Meine Damen und Herren, alle Fakten sprechen dagegen, Marokko, Algerien und Tunesien zu sicheren Herkunftsstaaten zu erklären. Wer diese Staaten als sicher einstuft, ermutigt auch ihre Regierungen, weiterhin diese Menschenrechtsverletzungen zu praktizieren.

Die Landesregierung darf, wie sie es im Fall von Abschiebungen nach Afghanistan tut, nicht die Augen vor der Realität verschließen. Wer sich Humanität auf die Fahnen schreibt, muss Farbe bekennen und im Bundesrat gegen den weiteren Abbau des Flüchtlingsschutzes stimmen. – Ich danke Ihnen für Ihre Aufmerksamkeit.

(Beifall bei der LINKEN)

Vielen Dank, Frau Kollegin Faulhaber. Ihre Äußerung „rassistischer Unfug“ muss ich rügen.

(Beifall bei der CDU – Astrid Wallmann (CDU), zu Abg. Gabriele Faulhaber (DIE LINKE) gewandt: Das ist das Allerletzte, was Sie da machen! – Zuruf von der CDU: Immer wieder diese Ausfälle!)

Das ist gerügt und damit erledigt. – Dann hat jetzt der Kollege Bocklet, BÜNDNIS 90/DIE GRÜNEN, das Wort.

(Holger Bellino (CDU): Das finden die noch witzig bei den LINKEN!)

Herr Präsident, meine sehr verehrten Damen und Herren! Liebe Kolleginnen und Kollegen von der FDP, Ihr Antrag ist der erneute Versuch, auf kleinstem politischen Karo einen Erfolg zu erzielen, indem Sie versuchen, ein, wie ich finde, sehr sensibles Thema zu politisieren und auf kleinstem politischen Karo daraus Profit zu schlagen. Ich kann Ihnen nur sagen, das wird Ihnen bei dieser Frage nicht gelingen.

(Beifall bei dem BÜNDNIS 90/DIE GRÜNEN und der CDU)

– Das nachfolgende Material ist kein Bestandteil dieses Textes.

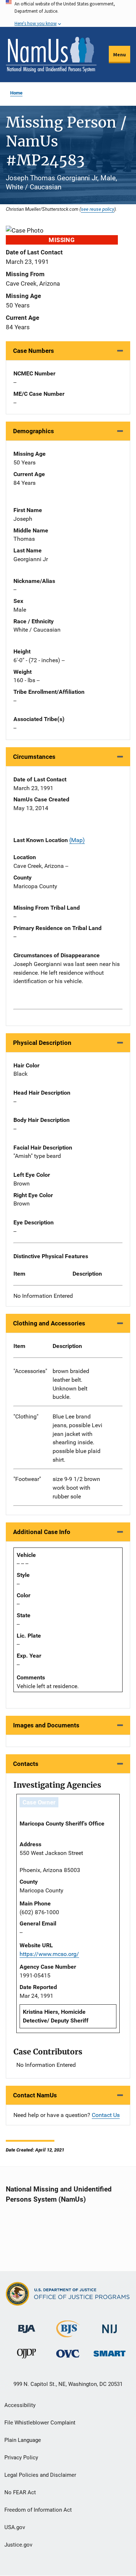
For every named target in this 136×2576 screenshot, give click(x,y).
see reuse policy (97, 209)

Zu meiner ersten Vorbemerkung knüpfe ich an die Ausführungen von Frau Kollegin Wallmann an. Wir haben tatsächlich eine Koalition, die sehr gut arbeitet. Wir pflegen einen sehr reifen, erwachsenen Umgang. Zu diesem reifen, erwachsenen Umgang gehört auch, dass es auf bestimmten Feldern unterschiedliche politische Auffassungen gibt. Frau Kollegin Wallmann, da werden Sie mir recht geben. Wir haben in dieser Koalition zu bestimmten Punkten unterschiedliche Auffassungen. Klug ist es, dass wir diese Positionen untereinander austauschen.